== EXERCISE ==
Return every line below that contains the word "menu", counting a match only when the case is the same.

== SUPPLIED MATERIAL ==
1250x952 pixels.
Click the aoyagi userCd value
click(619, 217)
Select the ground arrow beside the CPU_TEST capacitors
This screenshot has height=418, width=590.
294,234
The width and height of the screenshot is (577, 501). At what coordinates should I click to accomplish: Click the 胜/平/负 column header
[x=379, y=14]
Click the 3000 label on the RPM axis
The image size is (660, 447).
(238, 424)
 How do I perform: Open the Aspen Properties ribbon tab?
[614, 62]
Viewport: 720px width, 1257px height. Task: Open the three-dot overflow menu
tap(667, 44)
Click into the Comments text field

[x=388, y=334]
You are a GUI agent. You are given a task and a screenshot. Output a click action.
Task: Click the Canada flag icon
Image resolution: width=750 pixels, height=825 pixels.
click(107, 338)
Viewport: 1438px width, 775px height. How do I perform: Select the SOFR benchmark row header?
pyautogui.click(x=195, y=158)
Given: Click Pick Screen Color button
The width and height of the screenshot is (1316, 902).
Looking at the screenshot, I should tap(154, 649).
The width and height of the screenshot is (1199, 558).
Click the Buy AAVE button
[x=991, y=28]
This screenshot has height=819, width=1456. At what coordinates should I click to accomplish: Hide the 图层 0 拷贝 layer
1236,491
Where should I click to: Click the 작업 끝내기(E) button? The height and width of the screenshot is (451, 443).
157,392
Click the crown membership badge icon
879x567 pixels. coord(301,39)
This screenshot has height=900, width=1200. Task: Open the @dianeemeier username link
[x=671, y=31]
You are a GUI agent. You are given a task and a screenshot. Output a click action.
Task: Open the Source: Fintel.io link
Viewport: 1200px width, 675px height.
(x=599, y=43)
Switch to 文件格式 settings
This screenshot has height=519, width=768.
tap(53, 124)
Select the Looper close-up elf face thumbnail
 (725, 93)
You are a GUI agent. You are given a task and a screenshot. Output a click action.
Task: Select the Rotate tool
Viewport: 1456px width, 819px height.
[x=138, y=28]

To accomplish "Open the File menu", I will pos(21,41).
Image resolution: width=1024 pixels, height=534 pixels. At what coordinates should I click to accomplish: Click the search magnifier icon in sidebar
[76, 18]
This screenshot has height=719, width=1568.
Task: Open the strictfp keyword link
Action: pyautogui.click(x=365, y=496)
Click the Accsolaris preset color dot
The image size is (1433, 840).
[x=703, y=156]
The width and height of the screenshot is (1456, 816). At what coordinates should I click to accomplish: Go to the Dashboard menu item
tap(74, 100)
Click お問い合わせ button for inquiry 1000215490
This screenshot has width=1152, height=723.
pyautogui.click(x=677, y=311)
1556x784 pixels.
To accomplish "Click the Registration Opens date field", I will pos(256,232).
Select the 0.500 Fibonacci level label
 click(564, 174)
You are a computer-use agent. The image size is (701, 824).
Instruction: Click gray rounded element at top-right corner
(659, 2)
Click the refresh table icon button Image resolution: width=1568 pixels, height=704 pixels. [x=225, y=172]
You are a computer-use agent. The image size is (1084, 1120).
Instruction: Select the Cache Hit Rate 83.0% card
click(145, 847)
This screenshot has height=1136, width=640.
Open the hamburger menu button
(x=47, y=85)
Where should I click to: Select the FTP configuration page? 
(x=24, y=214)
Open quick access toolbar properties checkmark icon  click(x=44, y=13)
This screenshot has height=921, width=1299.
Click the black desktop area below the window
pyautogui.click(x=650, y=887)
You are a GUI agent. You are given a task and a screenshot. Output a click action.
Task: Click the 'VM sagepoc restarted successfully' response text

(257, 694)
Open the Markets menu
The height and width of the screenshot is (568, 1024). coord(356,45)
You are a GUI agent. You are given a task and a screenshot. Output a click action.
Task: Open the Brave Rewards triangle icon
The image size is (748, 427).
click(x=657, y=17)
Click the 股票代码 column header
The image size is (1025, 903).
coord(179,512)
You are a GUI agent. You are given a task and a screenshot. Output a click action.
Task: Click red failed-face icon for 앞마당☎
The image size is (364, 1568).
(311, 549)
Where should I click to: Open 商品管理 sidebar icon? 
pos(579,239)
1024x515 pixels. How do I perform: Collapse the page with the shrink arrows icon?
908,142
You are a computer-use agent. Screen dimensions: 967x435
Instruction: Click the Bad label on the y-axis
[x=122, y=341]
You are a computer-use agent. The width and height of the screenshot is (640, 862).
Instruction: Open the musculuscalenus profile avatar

== ANSWER IN FULL ==
Viewport: 720px width, 1257px height. Task: Open the three-dot overflow menu
To accomplish "Open the File menu", I will pos(21,41).
The width and height of the screenshot is (1456, 816). At what coordinates should I click to accomplish: Go to the Dashboard menu item
Open the hamburger menu button
Open the Markets menu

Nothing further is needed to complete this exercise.